In un modo o nell’altro, tutti si sta rinchiusi in prigioni fonematiche (o grafemiche, a seconda del medium), cubicoli angusti che ci delimitano in perimetri ricevuti o autoimposti.
Si fa presto a dire che non ci si dovrebbe lasciar condizionare dalle etichette che ci affibbiano, né imprigionarsi nelle definizioni che ci assegniamo da soli. Il fatto è che è impossibile dire solo “io sono”, accontentarsi di questa affermazione scarna senza corredarla di attributi. “Io sono” non è sufficiente, suggerisce un’assenza che suscita un languore impaziente e – con le infinite porte che lascia aperte – ci precipita nell’imbarazzo della scelta, l’abisso più spaventoso che esista.
Conosciamo il mondo per distinzione. Il buio in quanto assenza di luce, l’alto come opposto al basso, il caldo come ciò che non è freddo. Se non mi definisco buono e non mi dico cattivo, allora cosa sono? L’ambivalenza fastidiosa che avvertiamo affiorare la seppelliamo, quindi, con una sovrabbondanza di specificazioni.

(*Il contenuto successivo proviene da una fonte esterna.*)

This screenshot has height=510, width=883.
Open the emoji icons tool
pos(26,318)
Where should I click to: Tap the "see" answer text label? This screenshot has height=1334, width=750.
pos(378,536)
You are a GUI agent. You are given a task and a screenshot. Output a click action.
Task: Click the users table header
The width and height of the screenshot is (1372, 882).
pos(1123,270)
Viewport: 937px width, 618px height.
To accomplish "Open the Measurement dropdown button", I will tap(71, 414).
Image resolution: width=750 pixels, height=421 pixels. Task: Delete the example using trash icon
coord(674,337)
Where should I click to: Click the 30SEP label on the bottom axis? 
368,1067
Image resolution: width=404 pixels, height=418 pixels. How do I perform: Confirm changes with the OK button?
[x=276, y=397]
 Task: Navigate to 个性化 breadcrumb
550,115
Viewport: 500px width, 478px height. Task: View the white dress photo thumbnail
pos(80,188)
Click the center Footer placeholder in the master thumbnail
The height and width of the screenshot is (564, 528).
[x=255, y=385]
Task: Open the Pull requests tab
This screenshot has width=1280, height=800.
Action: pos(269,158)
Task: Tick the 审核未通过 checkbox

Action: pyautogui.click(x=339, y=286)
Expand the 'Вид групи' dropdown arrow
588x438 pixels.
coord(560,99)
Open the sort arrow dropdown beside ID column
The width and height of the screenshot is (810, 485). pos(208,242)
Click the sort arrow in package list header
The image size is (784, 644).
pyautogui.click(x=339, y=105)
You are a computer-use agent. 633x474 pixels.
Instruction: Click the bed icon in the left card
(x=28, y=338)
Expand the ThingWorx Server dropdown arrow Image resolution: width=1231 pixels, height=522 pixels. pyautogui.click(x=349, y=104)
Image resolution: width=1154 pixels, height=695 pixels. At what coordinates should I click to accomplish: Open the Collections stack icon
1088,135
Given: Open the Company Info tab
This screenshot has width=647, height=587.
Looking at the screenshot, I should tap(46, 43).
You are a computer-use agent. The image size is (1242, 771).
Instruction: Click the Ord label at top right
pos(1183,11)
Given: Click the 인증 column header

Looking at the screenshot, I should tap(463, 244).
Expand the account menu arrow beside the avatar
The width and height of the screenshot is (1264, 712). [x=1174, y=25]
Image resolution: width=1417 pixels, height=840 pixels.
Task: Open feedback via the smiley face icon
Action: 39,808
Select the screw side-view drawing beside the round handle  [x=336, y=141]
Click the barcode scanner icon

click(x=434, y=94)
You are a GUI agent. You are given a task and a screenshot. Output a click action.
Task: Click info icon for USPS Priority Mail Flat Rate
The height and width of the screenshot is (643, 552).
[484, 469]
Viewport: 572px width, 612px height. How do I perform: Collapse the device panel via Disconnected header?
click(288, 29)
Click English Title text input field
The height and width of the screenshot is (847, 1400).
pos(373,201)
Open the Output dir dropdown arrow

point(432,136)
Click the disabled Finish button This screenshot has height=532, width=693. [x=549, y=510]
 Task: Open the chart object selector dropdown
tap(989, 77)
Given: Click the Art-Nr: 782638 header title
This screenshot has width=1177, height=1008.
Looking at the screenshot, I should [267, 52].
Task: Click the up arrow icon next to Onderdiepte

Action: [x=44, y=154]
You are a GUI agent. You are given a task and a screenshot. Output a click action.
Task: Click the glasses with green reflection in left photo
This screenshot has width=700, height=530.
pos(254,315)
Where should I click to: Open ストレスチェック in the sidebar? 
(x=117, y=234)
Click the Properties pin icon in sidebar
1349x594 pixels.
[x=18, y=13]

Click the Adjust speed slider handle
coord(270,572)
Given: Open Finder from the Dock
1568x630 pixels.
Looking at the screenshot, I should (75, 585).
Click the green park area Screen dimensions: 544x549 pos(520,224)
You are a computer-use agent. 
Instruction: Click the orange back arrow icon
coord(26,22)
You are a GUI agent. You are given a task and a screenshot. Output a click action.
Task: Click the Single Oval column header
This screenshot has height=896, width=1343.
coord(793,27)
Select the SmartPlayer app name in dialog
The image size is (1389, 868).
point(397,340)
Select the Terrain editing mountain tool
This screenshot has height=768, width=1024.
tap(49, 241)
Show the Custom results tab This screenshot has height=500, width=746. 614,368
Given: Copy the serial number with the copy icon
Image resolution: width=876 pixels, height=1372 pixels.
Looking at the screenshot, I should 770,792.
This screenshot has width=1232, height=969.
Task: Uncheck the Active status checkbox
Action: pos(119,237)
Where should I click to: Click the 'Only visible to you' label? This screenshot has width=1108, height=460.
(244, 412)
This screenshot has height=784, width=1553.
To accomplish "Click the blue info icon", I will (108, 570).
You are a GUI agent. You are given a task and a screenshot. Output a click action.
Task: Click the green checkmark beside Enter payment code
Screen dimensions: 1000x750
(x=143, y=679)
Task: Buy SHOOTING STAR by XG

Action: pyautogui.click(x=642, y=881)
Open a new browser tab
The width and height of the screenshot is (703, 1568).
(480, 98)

Peccato che quella abbia il vizio di rimanere come un rauco rumore di fondo…
L’anestetico d’elezione, nella maggioranza dei casi, è esteriorizzare quel che inconsciamente sentiamo appartenerci ma non riusciamo ad attribuirci, per illuderci che si possa prenderne le distanze. E così vivere una quotidianità “serena”.
Eppure monca, dimidiata, costretta.
A questo punto della vita, sono stanca delle finzioni di comodo e delle prospettive parziali, tanto di quelle edulcoranti quanto di quelle svilenti. Ho già sprecato la gioventù a guardarmi “di profilo”. Prima di sperperare pure questa età di mezzo, è tempo di prendere coraggio e reclamare e le incapacità, i difetti, l’inconcludenza e, finalmente, anche quanto c’è in me di peculiare in senso positivo. Riconoscere che, sì, non c’è dubbio che abbia una naturale attitudine al fallimento, ma che a essa faccia da contrappeso un’altrettanto innata “bellezza” e che la mia grazia distintiva sia proprio l’irripetibile alchimia tra questi due estremi.
E prendere atto una volta per tutte che da qualunque cosa che ignori l’una o l’altra non possano che venire nocumento e infelicità.